Rikki-tikki-tavi
- 1ª parte
(Rudyard Kipling / tradução Monteiro
Lobato)
Vou contar a história da grande guerra que
Rikki-tikki-tavi sustentou sozinha, na sala de banho dum grande bangalô do
acantonamento de Segowlee. É verdade que Darzee, o passarinho-alfaiate, a
ajudou, e Chuchundra, o rato mosqueado que nunca ousa caminhar pelo meio da
casa e sempre passa deslizando ao longo das paredes, lhe deu um aviso. Isso,
porém, foi pouco diante do muito que Rikki-tikki fez.

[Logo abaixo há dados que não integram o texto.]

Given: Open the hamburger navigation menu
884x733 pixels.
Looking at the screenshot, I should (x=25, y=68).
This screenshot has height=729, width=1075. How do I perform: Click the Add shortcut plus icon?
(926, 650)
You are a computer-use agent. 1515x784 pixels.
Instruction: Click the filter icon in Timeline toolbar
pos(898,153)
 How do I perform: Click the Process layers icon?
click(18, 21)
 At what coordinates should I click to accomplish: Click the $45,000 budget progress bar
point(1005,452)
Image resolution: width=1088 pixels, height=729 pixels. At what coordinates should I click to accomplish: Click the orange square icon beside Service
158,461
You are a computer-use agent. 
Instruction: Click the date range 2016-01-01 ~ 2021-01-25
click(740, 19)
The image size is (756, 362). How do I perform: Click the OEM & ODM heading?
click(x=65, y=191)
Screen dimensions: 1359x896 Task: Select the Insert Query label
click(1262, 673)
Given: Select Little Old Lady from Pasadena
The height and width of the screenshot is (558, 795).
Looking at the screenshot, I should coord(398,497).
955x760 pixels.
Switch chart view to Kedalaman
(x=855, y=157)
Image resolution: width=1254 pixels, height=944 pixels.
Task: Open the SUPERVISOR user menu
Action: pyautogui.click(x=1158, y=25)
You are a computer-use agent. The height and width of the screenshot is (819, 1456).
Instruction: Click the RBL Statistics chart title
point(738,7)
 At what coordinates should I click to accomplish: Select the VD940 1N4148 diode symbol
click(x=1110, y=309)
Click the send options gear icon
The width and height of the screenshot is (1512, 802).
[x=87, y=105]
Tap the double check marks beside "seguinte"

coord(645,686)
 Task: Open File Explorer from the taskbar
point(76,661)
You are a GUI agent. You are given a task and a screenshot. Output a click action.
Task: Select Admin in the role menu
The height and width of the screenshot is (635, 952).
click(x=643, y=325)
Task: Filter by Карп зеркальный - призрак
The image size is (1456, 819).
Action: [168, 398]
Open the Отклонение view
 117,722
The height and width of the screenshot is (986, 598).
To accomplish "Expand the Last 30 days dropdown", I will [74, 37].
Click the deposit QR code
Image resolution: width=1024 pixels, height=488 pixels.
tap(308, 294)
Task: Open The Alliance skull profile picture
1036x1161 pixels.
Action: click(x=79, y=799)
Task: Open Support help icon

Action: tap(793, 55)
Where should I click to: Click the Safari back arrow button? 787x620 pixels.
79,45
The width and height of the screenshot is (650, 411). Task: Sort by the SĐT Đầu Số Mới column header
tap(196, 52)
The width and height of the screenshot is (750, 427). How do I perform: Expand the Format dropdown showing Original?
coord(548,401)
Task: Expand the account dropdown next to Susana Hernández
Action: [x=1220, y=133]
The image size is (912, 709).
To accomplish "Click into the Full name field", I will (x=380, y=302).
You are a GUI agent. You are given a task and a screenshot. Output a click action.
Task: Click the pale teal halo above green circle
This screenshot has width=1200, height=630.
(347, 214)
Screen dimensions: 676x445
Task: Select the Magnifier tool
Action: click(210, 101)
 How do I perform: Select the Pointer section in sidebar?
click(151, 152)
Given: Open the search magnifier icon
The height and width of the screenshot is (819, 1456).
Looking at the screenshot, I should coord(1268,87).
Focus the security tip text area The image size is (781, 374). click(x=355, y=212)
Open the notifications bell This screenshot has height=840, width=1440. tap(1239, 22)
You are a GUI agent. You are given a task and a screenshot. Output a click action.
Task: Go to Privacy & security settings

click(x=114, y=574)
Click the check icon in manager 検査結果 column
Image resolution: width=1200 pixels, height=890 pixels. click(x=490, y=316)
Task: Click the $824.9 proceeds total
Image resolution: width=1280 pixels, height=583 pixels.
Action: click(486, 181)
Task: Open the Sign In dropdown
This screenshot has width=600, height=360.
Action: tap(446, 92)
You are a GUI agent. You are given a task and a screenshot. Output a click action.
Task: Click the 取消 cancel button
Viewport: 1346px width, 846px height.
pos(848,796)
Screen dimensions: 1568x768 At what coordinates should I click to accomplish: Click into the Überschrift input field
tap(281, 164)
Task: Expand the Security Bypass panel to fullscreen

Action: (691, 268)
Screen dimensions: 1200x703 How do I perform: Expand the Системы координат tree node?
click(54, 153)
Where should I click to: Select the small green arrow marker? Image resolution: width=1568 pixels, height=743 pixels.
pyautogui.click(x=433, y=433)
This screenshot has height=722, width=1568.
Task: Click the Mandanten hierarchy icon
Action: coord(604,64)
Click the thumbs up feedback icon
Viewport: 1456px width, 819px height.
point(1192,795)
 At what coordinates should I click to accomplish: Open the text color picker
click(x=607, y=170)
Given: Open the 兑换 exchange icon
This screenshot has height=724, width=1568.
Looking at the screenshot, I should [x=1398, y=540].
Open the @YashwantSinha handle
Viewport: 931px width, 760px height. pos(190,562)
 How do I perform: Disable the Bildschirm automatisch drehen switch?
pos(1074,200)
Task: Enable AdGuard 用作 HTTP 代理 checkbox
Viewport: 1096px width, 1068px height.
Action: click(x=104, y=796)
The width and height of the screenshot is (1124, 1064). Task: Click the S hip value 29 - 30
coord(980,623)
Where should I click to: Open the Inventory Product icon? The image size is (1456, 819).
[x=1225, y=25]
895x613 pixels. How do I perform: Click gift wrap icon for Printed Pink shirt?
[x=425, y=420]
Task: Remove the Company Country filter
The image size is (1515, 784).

Era uma jovem mangusta, que pela cauda e pêlo se
assemelhava a um gatinho, embora pela forma da cabeça e hábitos lembrasse a
doninha. Tinha os olhos cor-de-rosa, e também a ponta do focinho; podia
coçar-se com todas as patas, as de diante e as de trás, à vontade; podia também
eriçar a cauda ao jeito dos chumaços de lavar garrafa, e seu grito de guerra,
quando estava em casa nos campos, era Rikk-tikk-tikki-tikkitchek!
Certo dia as águas dum temporal de verão a
arrastaram da toca onde vivia com os pais, e a levaram, a debater-se aflitíssima,
para dentro dum valo que havia perto. Rikki agarrou-se a um tufo de ervas
flutuantes e perdeu os sentidos. Quando voltou a si, estava numa rua de jardim
iluminada pelo sol, com um menino na frente, que dizia:
- E uma mangusta morta. Vamos enterrá-la.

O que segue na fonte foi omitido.